* _Data shown_:
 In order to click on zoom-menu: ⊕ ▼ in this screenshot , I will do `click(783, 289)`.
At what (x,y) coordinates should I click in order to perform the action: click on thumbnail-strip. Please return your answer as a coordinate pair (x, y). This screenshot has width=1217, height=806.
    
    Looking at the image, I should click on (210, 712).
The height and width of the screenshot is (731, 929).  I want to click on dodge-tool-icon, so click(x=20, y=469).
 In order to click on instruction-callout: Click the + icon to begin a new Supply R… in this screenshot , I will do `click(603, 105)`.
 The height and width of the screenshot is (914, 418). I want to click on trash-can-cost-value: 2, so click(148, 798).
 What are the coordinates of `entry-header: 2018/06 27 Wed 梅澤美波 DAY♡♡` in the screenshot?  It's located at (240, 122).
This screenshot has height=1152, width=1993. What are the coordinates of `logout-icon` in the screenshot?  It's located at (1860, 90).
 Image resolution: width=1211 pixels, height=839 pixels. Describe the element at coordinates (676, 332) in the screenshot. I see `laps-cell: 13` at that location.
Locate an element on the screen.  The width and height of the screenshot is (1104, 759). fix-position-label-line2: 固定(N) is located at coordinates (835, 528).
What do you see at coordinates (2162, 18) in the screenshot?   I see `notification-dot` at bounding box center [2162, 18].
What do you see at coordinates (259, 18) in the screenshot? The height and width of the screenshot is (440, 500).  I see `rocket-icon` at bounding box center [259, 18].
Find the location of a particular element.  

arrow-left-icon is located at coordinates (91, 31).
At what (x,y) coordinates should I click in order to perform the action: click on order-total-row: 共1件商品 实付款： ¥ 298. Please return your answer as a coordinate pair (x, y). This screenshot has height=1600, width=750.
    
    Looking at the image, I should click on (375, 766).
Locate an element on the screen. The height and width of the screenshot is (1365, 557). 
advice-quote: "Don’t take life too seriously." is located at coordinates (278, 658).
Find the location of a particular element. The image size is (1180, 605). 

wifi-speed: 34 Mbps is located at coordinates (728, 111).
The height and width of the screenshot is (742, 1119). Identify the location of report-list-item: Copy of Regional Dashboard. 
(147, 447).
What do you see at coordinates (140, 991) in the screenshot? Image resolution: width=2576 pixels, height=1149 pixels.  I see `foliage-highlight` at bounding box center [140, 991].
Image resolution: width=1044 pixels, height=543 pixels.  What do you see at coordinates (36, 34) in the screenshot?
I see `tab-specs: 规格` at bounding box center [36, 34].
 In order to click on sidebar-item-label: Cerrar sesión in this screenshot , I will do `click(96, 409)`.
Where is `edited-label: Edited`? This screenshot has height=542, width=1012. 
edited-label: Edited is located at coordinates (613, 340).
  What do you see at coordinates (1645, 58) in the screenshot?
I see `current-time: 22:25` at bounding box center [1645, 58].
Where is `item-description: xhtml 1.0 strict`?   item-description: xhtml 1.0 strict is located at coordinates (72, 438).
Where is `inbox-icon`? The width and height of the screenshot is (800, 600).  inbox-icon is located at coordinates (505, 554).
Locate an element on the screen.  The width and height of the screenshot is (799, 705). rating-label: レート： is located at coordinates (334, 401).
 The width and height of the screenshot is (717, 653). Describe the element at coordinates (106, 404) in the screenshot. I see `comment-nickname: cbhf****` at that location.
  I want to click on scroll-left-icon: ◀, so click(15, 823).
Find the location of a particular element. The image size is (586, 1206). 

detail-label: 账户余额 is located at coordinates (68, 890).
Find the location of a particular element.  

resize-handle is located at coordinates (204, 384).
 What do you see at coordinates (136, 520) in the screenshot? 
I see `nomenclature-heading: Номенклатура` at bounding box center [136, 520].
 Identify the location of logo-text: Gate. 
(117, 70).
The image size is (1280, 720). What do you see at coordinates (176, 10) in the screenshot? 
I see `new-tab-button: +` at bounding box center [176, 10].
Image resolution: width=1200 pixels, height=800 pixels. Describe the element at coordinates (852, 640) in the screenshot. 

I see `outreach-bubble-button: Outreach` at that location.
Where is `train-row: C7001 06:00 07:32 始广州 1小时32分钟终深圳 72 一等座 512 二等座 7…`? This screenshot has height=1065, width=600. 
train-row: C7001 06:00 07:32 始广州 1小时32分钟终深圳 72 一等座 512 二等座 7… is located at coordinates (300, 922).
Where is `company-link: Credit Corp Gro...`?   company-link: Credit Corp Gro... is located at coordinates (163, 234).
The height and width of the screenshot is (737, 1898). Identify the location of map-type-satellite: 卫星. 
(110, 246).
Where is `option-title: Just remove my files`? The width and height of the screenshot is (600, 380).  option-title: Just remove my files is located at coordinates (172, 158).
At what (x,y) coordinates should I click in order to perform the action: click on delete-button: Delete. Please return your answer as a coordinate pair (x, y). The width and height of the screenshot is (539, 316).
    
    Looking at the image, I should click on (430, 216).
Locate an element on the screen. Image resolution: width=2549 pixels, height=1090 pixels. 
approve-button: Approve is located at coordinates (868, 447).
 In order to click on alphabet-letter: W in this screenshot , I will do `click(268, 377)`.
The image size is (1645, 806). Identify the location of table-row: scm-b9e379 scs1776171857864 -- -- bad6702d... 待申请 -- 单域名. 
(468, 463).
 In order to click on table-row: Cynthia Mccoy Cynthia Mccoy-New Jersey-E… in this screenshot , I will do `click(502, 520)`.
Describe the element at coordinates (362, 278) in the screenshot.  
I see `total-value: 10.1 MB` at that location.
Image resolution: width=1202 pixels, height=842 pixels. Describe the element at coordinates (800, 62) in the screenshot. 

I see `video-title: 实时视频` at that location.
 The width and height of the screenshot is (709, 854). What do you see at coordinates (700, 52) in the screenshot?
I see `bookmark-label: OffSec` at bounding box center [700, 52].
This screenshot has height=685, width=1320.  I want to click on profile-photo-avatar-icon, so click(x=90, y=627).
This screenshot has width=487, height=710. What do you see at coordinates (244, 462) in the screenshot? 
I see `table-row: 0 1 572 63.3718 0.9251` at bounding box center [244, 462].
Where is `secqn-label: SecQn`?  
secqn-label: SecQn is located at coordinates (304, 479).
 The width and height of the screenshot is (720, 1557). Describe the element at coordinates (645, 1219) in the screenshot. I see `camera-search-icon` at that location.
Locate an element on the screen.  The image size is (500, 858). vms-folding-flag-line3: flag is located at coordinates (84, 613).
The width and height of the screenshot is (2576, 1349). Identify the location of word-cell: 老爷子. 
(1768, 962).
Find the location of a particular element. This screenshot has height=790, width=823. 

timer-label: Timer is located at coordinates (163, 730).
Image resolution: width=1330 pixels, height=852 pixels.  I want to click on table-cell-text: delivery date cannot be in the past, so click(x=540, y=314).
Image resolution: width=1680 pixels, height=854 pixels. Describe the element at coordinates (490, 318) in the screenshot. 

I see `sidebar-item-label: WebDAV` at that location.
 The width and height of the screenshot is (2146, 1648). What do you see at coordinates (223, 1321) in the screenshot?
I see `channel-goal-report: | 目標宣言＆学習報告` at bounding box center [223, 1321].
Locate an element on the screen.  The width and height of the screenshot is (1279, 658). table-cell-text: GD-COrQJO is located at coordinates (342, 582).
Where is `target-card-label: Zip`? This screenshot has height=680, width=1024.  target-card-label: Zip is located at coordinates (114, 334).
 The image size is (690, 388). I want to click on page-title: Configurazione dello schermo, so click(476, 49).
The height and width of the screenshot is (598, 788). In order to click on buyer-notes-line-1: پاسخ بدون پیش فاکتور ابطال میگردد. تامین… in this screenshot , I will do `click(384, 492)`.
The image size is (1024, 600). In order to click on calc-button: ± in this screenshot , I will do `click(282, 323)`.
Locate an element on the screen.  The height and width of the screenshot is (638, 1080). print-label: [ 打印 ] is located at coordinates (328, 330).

* _Work order_:
Return every row above word for word, with no changes.

* _Response_:
 In order to click on zoom-menu: ⊕ ▼ in this screenshot , I will do `click(783, 289)`.
At what (x,y) coordinates should I click in order to perform the action: click on thumbnail-strip. Please return your answer as a coordinate pair (x, y). This screenshot has width=1217, height=806.
    
    Looking at the image, I should click on (210, 712).
The height and width of the screenshot is (731, 929).  I want to click on dodge-tool-icon, so click(x=20, y=469).
 In order to click on instruction-callout: Click the + icon to begin a new Supply R… in this screenshot , I will do `click(603, 105)`.
 The height and width of the screenshot is (914, 418). I want to click on trash-can-cost-value: 2, so click(148, 798).
 What are the coordinates of `entry-header: 2018/06 27 Wed 梅澤美波 DAY♡♡` in the screenshot?  It's located at (240, 122).
This screenshot has height=1152, width=1993. What are the coordinates of `logout-icon` in the screenshot?  It's located at (1860, 90).
 Image resolution: width=1211 pixels, height=839 pixels. Describe the element at coordinates (676, 332) in the screenshot. I see `laps-cell: 13` at that location.
Locate an element on the screen.  The width and height of the screenshot is (1104, 759). fix-position-label-line2: 固定(N) is located at coordinates (835, 528).
What do you see at coordinates (2162, 18) in the screenshot?   I see `notification-dot` at bounding box center [2162, 18].
What do you see at coordinates (259, 18) in the screenshot? The height and width of the screenshot is (440, 500).  I see `rocket-icon` at bounding box center [259, 18].
Find the location of a particular element.  

arrow-left-icon is located at coordinates (91, 31).
At what (x,y) coordinates should I click in order to perform the action: click on order-total-row: 共1件商品 实付款： ¥ 298. Please return your answer as a coordinate pair (x, y). This screenshot has height=1600, width=750.
    
    Looking at the image, I should click on (375, 766).
Locate an element on the screen. The height and width of the screenshot is (1365, 557). 
advice-quote: "Don’t take life too seriously." is located at coordinates (278, 658).
Find the location of a particular element. The image size is (1180, 605). 

wifi-speed: 34 Mbps is located at coordinates (728, 111).
The height and width of the screenshot is (742, 1119). Identify the location of report-list-item: Copy of Regional Dashboard. 
(147, 447).
What do you see at coordinates (140, 991) in the screenshot? Image resolution: width=2576 pixels, height=1149 pixels.  I see `foliage-highlight` at bounding box center [140, 991].
Image resolution: width=1044 pixels, height=543 pixels.  What do you see at coordinates (36, 34) in the screenshot?
I see `tab-specs: 规格` at bounding box center [36, 34].
 In order to click on sidebar-item-label: Cerrar sesión in this screenshot , I will do `click(96, 409)`.
Where is `edited-label: Edited`? This screenshot has height=542, width=1012. 
edited-label: Edited is located at coordinates (613, 340).
  What do you see at coordinates (1645, 58) in the screenshot?
I see `current-time: 22:25` at bounding box center [1645, 58].
Where is `item-description: xhtml 1.0 strict`?   item-description: xhtml 1.0 strict is located at coordinates (72, 438).
Where is `inbox-icon`? The width and height of the screenshot is (800, 600).  inbox-icon is located at coordinates (505, 554).
Locate an element on the screen.  The width and height of the screenshot is (799, 705). rating-label: レート： is located at coordinates (334, 401).
 The width and height of the screenshot is (717, 653). Describe the element at coordinates (106, 404) in the screenshot. I see `comment-nickname: cbhf****` at that location.
  I want to click on scroll-left-icon: ◀, so click(15, 823).
Find the location of a particular element. The image size is (586, 1206). 

detail-label: 账户余额 is located at coordinates (68, 890).
Find the location of a particular element.  

resize-handle is located at coordinates (204, 384).
 What do you see at coordinates (136, 520) in the screenshot? 
I see `nomenclature-heading: Номенклатура` at bounding box center [136, 520].
 Identify the location of logo-text: Gate. 
(117, 70).
The image size is (1280, 720). What do you see at coordinates (176, 10) in the screenshot? 
I see `new-tab-button: +` at bounding box center [176, 10].
Image resolution: width=1200 pixels, height=800 pixels. Describe the element at coordinates (852, 640) in the screenshot. 

I see `outreach-bubble-button: Outreach` at that location.
Where is `train-row: C7001 06:00 07:32 始广州 1小时32分钟终深圳 72 一等座 512 二等座 7…`? This screenshot has height=1065, width=600. 
train-row: C7001 06:00 07:32 始广州 1小时32分钟终深圳 72 一等座 512 二等座 7… is located at coordinates (300, 922).
Where is `company-link: Credit Corp Gro...`?   company-link: Credit Corp Gro... is located at coordinates (163, 234).
The height and width of the screenshot is (737, 1898). Identify the location of map-type-satellite: 卫星. 
(110, 246).
Where is `option-title: Just remove my files`? The width and height of the screenshot is (600, 380).  option-title: Just remove my files is located at coordinates (172, 158).
At what (x,y) coordinates should I click in order to perform the action: click on delete-button: Delete. Please return your answer as a coordinate pair (x, y). The width and height of the screenshot is (539, 316).
    
    Looking at the image, I should click on (430, 216).
Locate an element on the screen. Image resolution: width=2549 pixels, height=1090 pixels. 
approve-button: Approve is located at coordinates (868, 447).
 In order to click on alphabet-letter: W in this screenshot , I will do `click(268, 377)`.
The image size is (1645, 806). Identify the location of table-row: scm-b9e379 scs1776171857864 -- -- bad6702d... 待申请 -- 单域名. 
(468, 463).
 In order to click on table-row: Cynthia Mccoy Cynthia Mccoy-New Jersey-E… in this screenshot , I will do `click(502, 520)`.
Describe the element at coordinates (362, 278) in the screenshot.  
I see `total-value: 10.1 MB` at that location.
Image resolution: width=1202 pixels, height=842 pixels. Describe the element at coordinates (800, 62) in the screenshot. 

I see `video-title: 实时视频` at that location.
 The width and height of the screenshot is (709, 854). What do you see at coordinates (700, 52) in the screenshot?
I see `bookmark-label: OffSec` at bounding box center [700, 52].
This screenshot has height=685, width=1320.  I want to click on profile-photo-avatar-icon, so click(x=90, y=627).
This screenshot has width=487, height=710. What do you see at coordinates (244, 462) in the screenshot? 
I see `table-row: 0 1 572 63.3718 0.9251` at bounding box center [244, 462].
Where is `secqn-label: SecQn`?  
secqn-label: SecQn is located at coordinates (304, 479).
 The width and height of the screenshot is (720, 1557). Describe the element at coordinates (645, 1219) in the screenshot. I see `camera-search-icon` at that location.
Locate an element on the screen.  The image size is (500, 858). vms-folding-flag-line3: flag is located at coordinates (84, 613).
The width and height of the screenshot is (2576, 1349). Identify the location of word-cell: 老爷子. 
(1768, 962).
Find the location of a particular element. This screenshot has height=790, width=823. 

timer-label: Timer is located at coordinates (163, 730).
Image resolution: width=1330 pixels, height=852 pixels.  I want to click on table-cell-text: delivery date cannot be in the past, so click(x=540, y=314).
Image resolution: width=1680 pixels, height=854 pixels. Describe the element at coordinates (490, 318) in the screenshot. 

I see `sidebar-item-label: WebDAV` at that location.
 The width and height of the screenshot is (2146, 1648). What do you see at coordinates (223, 1321) in the screenshot?
I see `channel-goal-report: | 目標宣言＆学習報告` at bounding box center [223, 1321].
Locate an element on the screen.  The width and height of the screenshot is (1279, 658). table-cell-text: GD-COrQJO is located at coordinates (342, 582).
Where is `target-card-label: Zip`? This screenshot has height=680, width=1024.  target-card-label: Zip is located at coordinates (114, 334).
 The image size is (690, 388). I want to click on page-title: Configurazione dello schermo, so click(476, 49).
The height and width of the screenshot is (598, 788). In order to click on buyer-notes-line-1: پاسخ بدون پیش فاکتور ابطال میگردد. تامین… in this screenshot , I will do `click(384, 492)`.
The image size is (1024, 600). In order to click on calc-button: ± in this screenshot , I will do `click(282, 323)`.
Locate an element on the screen.  The height and width of the screenshot is (638, 1080). print-label: [ 打印 ] is located at coordinates (328, 330).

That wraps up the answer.